## DIRECTIONS
Each line of the data should be repeated precisely.

----- INPUT RECORDS -----

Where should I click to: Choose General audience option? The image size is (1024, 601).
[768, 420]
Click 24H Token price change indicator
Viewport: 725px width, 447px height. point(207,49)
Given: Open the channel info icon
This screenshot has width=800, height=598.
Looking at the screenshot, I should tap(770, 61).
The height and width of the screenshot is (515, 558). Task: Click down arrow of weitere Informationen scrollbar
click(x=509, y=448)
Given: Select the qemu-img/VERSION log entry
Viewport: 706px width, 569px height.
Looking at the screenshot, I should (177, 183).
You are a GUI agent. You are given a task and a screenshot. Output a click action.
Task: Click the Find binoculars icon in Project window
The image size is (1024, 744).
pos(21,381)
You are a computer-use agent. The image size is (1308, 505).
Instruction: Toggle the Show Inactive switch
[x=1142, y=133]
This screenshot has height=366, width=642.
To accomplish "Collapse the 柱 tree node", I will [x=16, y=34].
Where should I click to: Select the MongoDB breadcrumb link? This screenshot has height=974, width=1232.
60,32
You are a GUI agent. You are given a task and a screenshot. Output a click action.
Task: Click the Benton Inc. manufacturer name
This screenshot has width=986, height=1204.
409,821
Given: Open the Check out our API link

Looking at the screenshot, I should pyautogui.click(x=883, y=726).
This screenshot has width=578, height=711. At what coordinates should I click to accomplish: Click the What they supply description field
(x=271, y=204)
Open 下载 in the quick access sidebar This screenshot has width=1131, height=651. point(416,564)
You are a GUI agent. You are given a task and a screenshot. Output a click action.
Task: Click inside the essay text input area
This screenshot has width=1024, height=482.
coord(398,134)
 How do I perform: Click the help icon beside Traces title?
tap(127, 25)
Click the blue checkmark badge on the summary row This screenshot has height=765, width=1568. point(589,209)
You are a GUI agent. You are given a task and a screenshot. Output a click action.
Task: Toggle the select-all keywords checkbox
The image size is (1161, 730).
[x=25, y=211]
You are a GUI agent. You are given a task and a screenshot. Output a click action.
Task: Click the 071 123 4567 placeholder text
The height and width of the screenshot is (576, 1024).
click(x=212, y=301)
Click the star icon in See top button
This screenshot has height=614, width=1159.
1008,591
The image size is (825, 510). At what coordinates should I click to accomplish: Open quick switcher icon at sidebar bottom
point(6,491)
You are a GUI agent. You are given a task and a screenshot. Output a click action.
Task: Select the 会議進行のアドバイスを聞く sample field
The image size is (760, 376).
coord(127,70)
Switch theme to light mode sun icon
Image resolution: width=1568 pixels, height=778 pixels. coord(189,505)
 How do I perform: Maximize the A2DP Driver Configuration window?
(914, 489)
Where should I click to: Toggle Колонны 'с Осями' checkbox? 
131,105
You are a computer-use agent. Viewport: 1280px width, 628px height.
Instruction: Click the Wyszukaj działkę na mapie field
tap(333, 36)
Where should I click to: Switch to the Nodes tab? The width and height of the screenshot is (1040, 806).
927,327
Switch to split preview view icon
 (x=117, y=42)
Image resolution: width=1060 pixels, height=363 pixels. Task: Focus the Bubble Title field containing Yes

-----

## EXERCISE RESULT
Where should I click to: Choose General audience option? The image size is (1024, 601).
[768, 420]
Click 24H Token price change indicator
Viewport: 725px width, 447px height. point(207,49)
Given: Open the channel info icon
This screenshot has width=800, height=598.
Looking at the screenshot, I should tap(770, 61).
The height and width of the screenshot is (515, 558). Task: Click down arrow of weitere Informationen scrollbar
click(x=509, y=448)
Given: Select the qemu-img/VERSION log entry
Viewport: 706px width, 569px height.
Looking at the screenshot, I should (177, 183).
You are a GUI agent. You are given a task and a screenshot. Output a click action.
Task: Click the Find binoculars icon in Project window
The image size is (1024, 744).
pos(21,381)
You are a computer-use agent. The image size is (1308, 505).
Instruction: Toggle the Show Inactive switch
[x=1142, y=133]
This screenshot has height=366, width=642.
To accomplish "Collapse the 柱 tree node", I will [x=16, y=34].
Where should I click to: Select the MongoDB breadcrumb link? This screenshot has height=974, width=1232.
60,32
You are a GUI agent. You are given a task and a screenshot. Output a click action.
Task: Click the Benton Inc. manufacturer name
This screenshot has width=986, height=1204.
409,821
Given: Open the Check out our API link

Looking at the screenshot, I should pyautogui.click(x=883, y=726).
This screenshot has width=578, height=711. At what coordinates should I click to accomplish: Click the What they supply description field
(x=271, y=204)
Open 下载 in the quick access sidebar This screenshot has width=1131, height=651. point(416,564)
You are a GUI agent. You are given a task and a screenshot. Output a click action.
Task: Click inside the essay text input area
This screenshot has width=1024, height=482.
coord(398,134)
 How do I perform: Click the help icon beside Traces title?
tap(127, 25)
Click the blue checkmark badge on the summary row This screenshot has height=765, width=1568. point(589,209)
You are a GUI agent. You are given a task and a screenshot. Output a click action.
Task: Toggle the select-all keywords checkbox
The image size is (1161, 730).
[x=25, y=211]
You are a GUI agent. You are given a task and a screenshot. Output a click action.
Task: Click the 071 123 4567 placeholder text
The height and width of the screenshot is (576, 1024).
click(x=212, y=301)
Click the star icon in See top button
This screenshot has height=614, width=1159.
1008,591
The image size is (825, 510). At what coordinates should I click to accomplish: Open quick switcher icon at sidebar bottom
point(6,491)
You are a GUI agent. You are given a task and a screenshot. Output a click action.
Task: Select the 会議進行のアドバイスを聞く sample field
The image size is (760, 376).
coord(127,70)
Switch theme to light mode sun icon
Image resolution: width=1568 pixels, height=778 pixels. coord(189,505)
 How do I perform: Maximize the A2DP Driver Configuration window?
(914, 489)
Where should I click to: Toggle Колонны 'с Осями' checkbox? 
131,105
You are a computer-use agent. Viewport: 1280px width, 628px height.
Instruction: Click the Wyszukaj działkę na mapie field
tap(333, 36)
Where should I click to: Switch to the Nodes tab? The width and height of the screenshot is (1040, 806).
927,327
Switch to split preview view icon
 (x=117, y=42)
Image resolution: width=1060 pixels, height=363 pixels. Task: Focus the Bubble Title field containing Yes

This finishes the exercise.